- TASK TO CARRY OUT -
Count how many lines in the entries below hold the string "button", and respond with that number only.
═════ INFORMATION ═════
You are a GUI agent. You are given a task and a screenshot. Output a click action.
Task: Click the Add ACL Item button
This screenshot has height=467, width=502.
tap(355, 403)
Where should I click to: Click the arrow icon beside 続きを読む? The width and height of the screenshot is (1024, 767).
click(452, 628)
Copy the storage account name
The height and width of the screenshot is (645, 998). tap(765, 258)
═════
═════ INFORMATION ═════
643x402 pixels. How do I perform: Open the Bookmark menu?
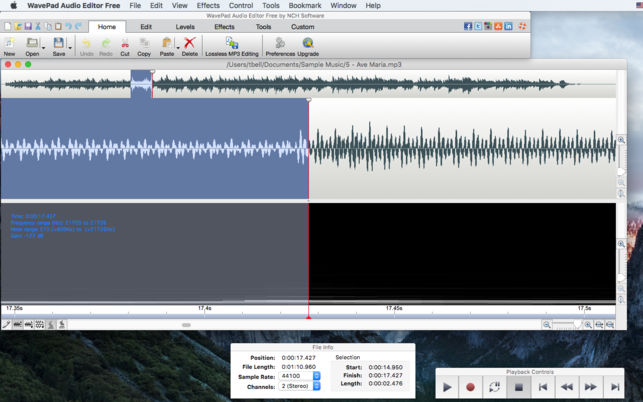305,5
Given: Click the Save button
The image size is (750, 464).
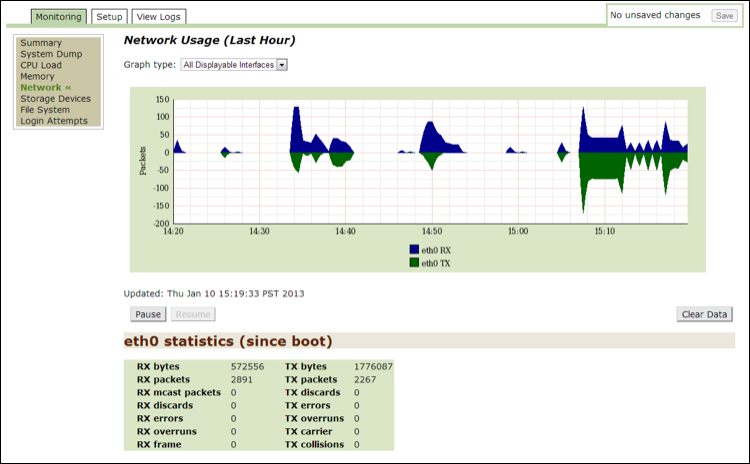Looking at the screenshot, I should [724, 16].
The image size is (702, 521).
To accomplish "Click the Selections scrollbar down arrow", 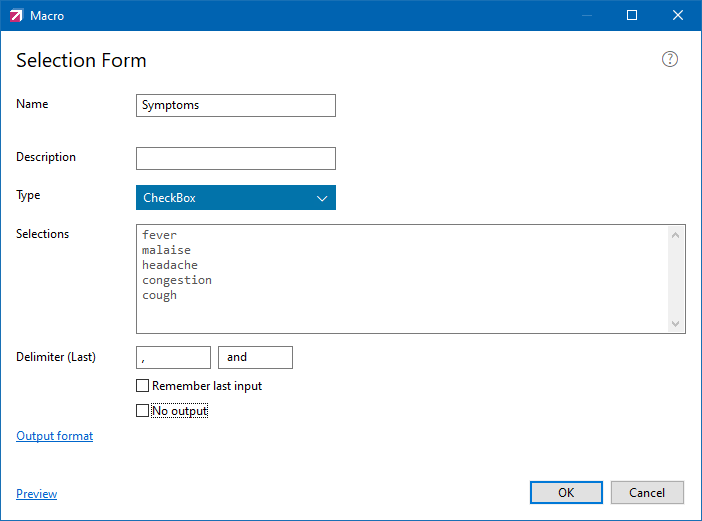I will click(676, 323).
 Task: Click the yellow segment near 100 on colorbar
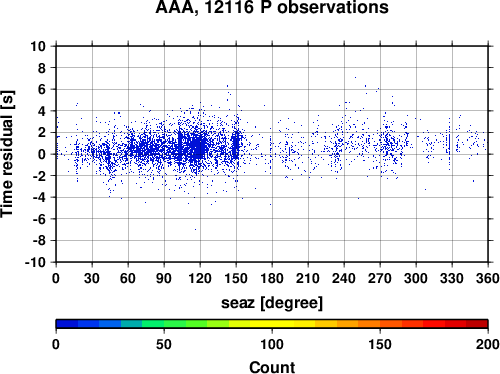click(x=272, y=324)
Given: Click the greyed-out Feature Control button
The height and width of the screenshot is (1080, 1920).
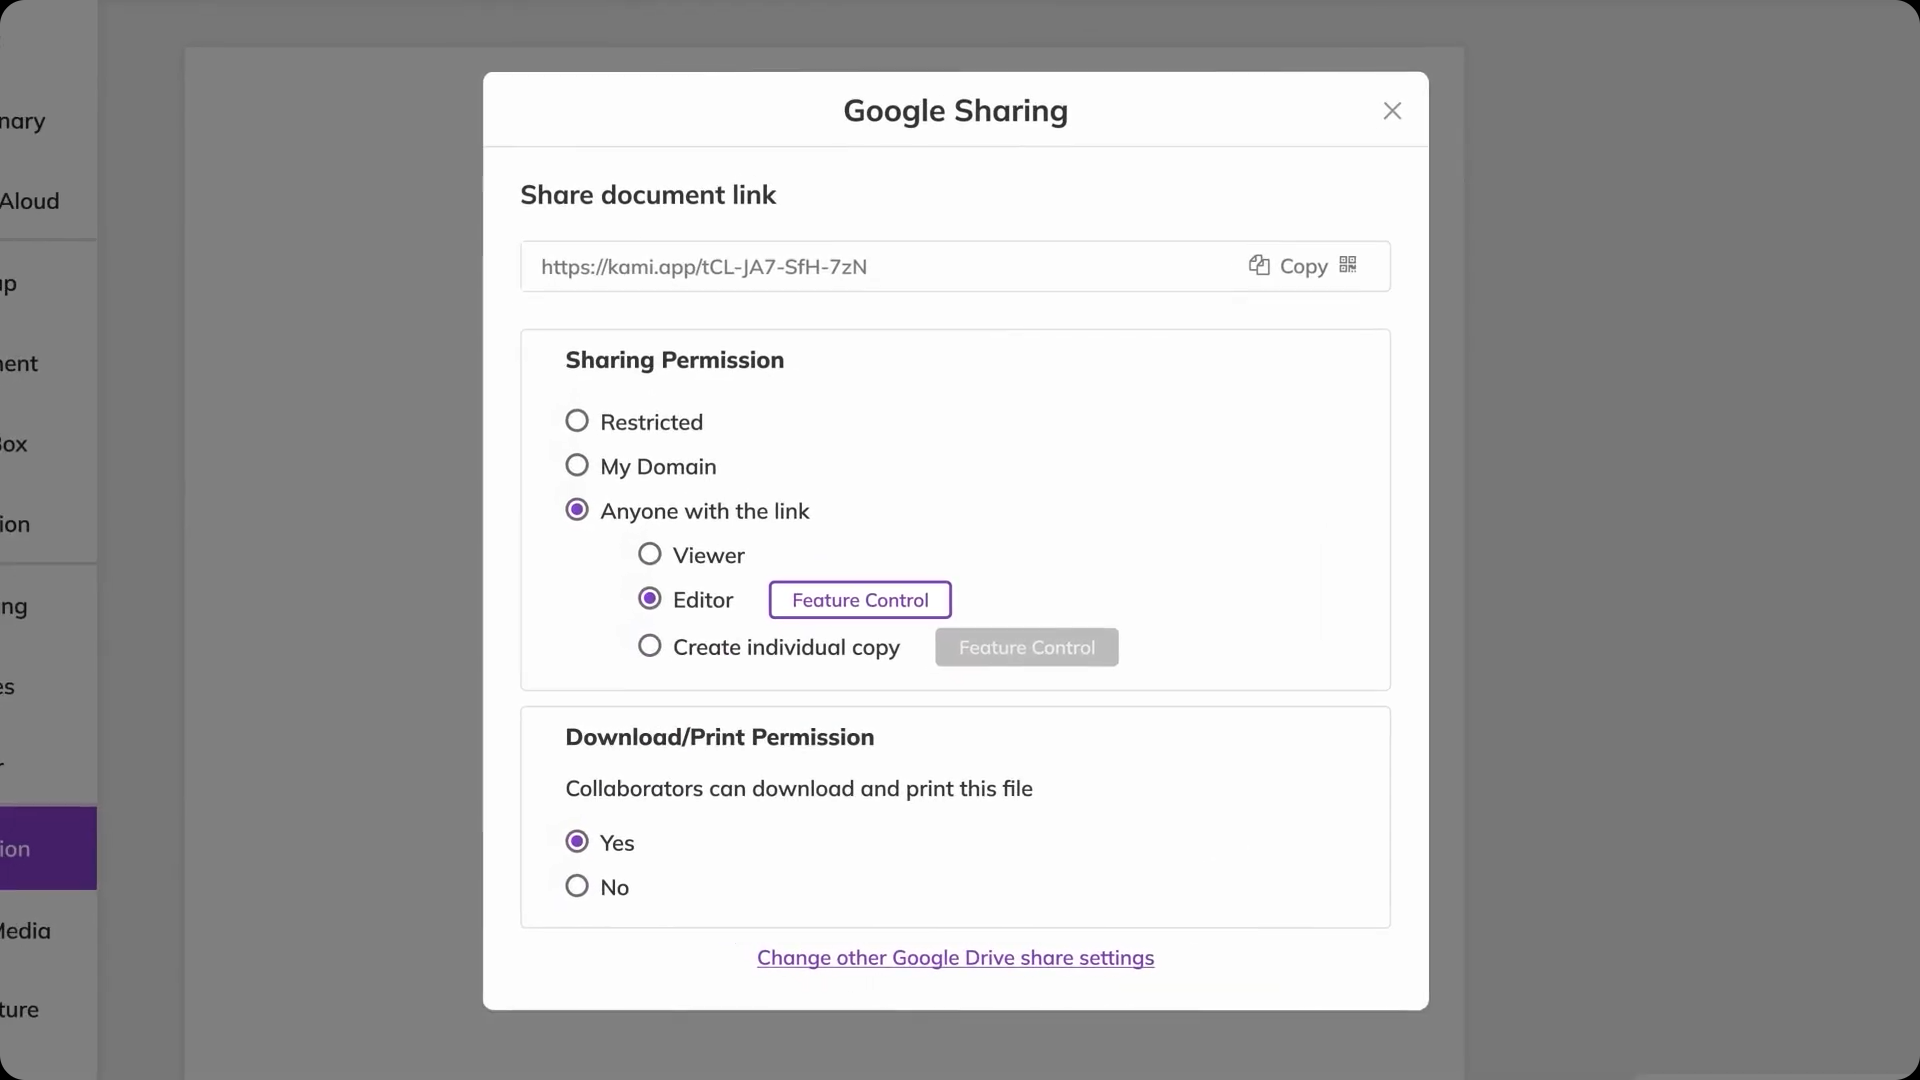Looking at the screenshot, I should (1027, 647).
═════
- TASK OUTPUT -
3